The people walking up and down Broad street - clad in galoshes and umbrellas - were not young hipsters in ripped jeans (per se) and they were not snobbish artists in funny hats and designer clothes looking woefully at "Richmond's tiny art". No no - these were appreciators, fans, and most importantly interested individuals. They were there for the art itself (and perhaps the drinking while walking thing, which I'm still not sure was part of the program). Some of them were surely artists themselves, but others were clearly just appreciators of the scene. That's what makes Richmond so great - it's people appreciate the art that is coming from their city.

I'll admit - I'm not too familiar with other cities (being a VA boy all my life), but I do feel that Richmonders' treatment of art and the creative scene is unusually alive, and i saw that out in full force (during full gale force winds) at the Art Walk.
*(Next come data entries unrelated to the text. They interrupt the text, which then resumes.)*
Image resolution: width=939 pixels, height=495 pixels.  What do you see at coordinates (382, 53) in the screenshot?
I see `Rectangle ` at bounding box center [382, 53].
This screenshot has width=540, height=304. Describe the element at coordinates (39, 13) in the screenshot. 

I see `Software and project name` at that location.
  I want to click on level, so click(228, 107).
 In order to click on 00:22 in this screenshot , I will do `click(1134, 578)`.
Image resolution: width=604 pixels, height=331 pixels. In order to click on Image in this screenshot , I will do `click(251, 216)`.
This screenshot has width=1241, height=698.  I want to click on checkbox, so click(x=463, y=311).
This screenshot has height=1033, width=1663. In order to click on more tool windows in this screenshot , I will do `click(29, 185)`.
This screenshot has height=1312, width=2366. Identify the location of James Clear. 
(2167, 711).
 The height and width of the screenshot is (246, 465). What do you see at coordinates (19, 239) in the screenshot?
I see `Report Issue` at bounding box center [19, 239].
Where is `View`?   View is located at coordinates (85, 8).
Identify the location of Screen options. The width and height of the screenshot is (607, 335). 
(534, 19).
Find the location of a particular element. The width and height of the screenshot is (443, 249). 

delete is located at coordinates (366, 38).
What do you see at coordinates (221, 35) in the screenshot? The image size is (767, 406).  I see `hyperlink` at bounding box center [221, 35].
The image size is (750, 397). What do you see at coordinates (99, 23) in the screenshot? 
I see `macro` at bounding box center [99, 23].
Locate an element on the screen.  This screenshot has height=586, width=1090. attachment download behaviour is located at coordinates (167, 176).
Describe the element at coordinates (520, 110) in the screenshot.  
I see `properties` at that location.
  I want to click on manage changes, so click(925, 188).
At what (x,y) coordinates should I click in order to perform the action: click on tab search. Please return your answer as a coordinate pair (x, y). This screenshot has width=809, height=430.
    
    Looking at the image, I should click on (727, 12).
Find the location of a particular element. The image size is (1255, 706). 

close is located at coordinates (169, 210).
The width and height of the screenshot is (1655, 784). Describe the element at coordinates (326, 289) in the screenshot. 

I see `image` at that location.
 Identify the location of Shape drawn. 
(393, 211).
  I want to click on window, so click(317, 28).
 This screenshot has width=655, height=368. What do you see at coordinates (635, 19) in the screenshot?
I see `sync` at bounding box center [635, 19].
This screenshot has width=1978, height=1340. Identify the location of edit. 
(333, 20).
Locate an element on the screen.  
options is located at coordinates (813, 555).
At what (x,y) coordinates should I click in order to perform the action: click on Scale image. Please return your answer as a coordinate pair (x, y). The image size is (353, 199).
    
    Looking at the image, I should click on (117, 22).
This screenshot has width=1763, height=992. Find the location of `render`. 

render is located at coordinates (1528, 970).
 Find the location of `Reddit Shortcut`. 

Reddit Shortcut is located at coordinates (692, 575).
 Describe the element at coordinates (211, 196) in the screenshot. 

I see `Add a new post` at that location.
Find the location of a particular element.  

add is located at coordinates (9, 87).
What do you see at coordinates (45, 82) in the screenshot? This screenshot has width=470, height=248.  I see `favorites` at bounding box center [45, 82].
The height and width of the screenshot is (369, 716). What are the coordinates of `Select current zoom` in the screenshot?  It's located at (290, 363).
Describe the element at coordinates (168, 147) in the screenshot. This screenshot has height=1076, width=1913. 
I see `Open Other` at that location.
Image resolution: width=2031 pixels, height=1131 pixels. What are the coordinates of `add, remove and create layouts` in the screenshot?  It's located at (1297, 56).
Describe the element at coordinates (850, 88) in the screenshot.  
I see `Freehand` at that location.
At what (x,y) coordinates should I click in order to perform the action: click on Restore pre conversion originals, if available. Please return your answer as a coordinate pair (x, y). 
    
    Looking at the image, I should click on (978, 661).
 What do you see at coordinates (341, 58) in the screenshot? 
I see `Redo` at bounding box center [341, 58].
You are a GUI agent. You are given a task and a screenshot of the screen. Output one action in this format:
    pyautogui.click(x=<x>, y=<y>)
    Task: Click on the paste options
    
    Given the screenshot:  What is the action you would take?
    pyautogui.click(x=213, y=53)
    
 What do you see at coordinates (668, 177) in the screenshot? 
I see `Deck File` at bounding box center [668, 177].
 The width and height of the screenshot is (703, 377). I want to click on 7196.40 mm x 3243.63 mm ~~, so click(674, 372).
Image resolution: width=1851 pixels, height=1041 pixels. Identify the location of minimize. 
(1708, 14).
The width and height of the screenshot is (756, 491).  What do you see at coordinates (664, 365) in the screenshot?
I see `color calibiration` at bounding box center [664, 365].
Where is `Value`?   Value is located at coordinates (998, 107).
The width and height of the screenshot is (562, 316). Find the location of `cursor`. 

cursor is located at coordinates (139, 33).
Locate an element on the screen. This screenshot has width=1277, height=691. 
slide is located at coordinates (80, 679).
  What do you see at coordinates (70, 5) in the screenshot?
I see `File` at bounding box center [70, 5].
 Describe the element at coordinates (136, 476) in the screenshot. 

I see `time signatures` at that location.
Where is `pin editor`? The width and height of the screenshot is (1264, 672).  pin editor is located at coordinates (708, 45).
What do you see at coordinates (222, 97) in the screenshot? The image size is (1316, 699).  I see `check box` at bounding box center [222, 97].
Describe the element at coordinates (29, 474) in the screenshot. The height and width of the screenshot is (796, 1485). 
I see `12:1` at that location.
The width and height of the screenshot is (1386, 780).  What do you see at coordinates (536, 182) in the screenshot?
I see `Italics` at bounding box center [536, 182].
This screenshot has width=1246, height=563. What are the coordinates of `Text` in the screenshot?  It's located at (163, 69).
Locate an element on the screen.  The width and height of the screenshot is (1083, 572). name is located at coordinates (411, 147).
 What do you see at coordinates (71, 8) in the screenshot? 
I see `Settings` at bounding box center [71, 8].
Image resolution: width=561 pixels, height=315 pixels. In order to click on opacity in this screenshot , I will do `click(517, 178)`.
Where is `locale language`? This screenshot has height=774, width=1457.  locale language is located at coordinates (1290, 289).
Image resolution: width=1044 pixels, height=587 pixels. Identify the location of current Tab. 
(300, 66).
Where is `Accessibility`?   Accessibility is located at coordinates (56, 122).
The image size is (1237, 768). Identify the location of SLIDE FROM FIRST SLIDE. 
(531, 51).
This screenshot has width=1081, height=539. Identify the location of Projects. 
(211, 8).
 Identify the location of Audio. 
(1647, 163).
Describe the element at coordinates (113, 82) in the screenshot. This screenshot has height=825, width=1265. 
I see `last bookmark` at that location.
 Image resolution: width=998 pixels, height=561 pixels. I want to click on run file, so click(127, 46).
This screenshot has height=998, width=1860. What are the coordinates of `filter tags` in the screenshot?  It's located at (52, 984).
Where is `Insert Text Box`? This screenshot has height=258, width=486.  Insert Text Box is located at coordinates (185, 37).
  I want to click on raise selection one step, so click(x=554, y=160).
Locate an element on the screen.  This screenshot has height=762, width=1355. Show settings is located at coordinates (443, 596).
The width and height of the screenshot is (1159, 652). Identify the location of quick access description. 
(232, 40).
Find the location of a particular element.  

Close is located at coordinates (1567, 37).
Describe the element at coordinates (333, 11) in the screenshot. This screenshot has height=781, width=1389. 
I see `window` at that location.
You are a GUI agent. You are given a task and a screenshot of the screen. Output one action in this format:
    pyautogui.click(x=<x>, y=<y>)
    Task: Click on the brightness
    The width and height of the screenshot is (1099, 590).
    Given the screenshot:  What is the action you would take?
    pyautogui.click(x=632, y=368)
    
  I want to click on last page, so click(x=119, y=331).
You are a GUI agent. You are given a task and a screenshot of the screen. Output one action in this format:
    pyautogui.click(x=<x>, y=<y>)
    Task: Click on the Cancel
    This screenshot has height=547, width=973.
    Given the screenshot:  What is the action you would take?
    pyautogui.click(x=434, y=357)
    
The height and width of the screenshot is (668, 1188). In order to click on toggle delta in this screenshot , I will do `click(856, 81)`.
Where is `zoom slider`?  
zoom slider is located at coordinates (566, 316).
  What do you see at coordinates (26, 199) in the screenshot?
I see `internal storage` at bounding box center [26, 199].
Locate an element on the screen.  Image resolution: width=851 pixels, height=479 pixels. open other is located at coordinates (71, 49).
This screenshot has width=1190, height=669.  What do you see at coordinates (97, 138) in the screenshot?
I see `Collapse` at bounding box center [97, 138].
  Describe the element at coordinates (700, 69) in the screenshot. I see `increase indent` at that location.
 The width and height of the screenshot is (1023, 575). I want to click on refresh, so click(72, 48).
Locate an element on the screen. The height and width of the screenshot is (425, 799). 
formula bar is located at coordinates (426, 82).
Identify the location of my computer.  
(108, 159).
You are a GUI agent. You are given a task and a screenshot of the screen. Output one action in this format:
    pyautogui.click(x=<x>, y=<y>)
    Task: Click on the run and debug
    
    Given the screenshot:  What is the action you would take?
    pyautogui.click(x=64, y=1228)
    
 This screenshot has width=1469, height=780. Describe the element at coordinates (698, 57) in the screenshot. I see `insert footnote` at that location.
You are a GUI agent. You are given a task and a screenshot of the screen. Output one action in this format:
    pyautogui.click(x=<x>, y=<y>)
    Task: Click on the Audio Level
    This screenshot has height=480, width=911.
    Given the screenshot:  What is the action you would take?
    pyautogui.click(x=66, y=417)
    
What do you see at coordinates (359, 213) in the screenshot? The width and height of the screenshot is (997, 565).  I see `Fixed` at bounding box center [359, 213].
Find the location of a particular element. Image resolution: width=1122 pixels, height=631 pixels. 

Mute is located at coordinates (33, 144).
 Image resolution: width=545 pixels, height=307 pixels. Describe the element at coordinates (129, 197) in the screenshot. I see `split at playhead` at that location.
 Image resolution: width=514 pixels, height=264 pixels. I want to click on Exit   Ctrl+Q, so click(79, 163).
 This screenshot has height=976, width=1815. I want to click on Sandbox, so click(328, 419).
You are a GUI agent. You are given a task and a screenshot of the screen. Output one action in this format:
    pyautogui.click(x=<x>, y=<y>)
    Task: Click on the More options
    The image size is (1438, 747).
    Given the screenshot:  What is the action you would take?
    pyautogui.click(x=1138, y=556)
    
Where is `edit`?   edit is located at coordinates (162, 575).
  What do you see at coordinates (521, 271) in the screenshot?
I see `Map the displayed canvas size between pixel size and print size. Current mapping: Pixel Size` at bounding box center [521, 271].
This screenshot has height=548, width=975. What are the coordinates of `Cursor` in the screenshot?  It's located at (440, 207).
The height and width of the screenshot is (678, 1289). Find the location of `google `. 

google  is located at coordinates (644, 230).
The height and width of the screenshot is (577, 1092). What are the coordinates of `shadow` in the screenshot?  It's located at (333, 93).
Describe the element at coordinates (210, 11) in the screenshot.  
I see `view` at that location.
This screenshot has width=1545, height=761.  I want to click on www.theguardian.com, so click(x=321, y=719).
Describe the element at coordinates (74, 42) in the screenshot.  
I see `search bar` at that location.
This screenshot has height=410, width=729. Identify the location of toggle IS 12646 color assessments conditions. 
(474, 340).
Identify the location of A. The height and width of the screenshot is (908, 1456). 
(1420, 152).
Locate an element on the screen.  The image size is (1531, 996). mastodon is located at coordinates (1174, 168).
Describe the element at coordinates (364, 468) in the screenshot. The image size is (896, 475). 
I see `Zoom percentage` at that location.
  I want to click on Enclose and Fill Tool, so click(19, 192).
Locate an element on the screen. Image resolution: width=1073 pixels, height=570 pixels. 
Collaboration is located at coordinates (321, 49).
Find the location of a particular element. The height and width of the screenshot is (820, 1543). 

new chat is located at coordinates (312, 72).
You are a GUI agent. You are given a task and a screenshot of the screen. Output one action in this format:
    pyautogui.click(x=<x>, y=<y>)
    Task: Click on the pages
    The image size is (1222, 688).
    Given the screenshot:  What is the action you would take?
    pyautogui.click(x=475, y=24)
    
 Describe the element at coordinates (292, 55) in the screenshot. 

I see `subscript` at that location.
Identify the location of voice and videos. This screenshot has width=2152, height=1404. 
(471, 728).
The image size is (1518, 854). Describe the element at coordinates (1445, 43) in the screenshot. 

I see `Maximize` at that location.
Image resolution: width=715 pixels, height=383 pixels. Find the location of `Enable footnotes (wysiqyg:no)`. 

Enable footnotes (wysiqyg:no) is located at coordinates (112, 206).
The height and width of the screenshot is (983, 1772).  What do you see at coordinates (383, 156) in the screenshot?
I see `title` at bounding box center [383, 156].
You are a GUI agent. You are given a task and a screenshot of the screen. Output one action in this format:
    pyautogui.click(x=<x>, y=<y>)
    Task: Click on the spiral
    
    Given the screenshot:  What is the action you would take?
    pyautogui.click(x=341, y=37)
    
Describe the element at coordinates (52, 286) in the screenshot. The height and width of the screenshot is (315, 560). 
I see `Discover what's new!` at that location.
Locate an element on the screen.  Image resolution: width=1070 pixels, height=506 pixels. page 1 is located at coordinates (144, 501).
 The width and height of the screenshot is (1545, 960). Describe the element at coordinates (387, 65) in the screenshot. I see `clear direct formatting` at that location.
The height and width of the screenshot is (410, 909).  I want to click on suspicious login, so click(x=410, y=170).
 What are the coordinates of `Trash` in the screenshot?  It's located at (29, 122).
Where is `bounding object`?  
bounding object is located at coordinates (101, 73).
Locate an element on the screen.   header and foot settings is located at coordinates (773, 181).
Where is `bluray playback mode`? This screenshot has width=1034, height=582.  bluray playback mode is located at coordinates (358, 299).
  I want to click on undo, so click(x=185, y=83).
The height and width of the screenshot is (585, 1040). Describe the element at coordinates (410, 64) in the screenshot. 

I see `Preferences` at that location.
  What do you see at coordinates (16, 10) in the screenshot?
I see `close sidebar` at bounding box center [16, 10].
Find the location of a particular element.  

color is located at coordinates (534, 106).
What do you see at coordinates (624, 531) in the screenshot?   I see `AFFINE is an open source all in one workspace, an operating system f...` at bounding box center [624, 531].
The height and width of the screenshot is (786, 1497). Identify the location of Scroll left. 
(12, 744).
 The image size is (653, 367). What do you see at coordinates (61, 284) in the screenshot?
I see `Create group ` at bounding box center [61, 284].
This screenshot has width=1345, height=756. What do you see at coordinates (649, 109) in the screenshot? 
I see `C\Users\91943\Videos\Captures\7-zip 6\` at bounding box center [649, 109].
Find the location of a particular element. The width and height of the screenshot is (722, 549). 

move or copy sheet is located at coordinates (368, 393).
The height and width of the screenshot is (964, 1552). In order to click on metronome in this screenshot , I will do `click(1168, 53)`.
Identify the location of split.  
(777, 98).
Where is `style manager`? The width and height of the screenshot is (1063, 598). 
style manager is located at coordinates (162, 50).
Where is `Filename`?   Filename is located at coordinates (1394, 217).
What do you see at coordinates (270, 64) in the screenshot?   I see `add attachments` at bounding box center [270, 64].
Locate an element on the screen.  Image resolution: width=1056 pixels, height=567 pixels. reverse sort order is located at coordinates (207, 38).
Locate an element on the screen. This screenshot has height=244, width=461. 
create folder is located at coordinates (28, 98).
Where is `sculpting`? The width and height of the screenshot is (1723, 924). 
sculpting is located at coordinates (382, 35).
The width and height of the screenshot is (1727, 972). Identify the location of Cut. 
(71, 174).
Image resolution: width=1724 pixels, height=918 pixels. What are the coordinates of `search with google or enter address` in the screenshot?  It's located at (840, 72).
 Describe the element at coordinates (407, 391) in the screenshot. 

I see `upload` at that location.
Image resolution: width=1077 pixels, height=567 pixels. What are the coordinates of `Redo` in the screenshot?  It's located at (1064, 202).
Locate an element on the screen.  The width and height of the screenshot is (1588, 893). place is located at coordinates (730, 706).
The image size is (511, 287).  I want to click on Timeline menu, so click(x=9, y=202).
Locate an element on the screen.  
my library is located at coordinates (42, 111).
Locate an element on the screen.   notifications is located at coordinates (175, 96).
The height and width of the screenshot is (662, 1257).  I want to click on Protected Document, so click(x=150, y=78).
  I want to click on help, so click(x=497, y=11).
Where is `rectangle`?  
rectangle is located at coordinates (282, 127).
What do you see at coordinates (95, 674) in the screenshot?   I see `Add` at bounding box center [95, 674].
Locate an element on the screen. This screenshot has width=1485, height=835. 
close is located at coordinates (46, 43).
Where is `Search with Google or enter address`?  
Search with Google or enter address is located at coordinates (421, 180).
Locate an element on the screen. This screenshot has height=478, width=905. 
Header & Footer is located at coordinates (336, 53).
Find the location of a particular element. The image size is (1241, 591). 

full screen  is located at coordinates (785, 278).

I only hope that the series continues into the fall - I'm a late joiner, and I want to get my art fill.

Sunday, September 7, 2008


I find it interesting that hurricanes are here and gone so quickly. They are all the rage on every news and weather program and then in a few days their memory is all but gone. That is, unless they do some major damage - and even then their legacy only lasts as long as the damage or the actual memory of the carnage. If damage were medals the hurricanes would be like Olympic athletes. Sad, but true - we care when they're there, don't when they're not.

Happy hurricane season, everyone. Don't forget the little ones. Tropical storms are people, too.

Monday, August 25, 2008

Hear Ye, Hear Ye

I've resisted long enough.

Because of forces beyond my control I am now a contributing member of blog society. Should you like to learn what is inside my head at the time of last blog, feel free to read and/or comment.

I'm excited. I will try and be the least selfish blogger there ever was.

I will also try to keep the word "I" out of my blogs from here on out. Beginning now - ready...go!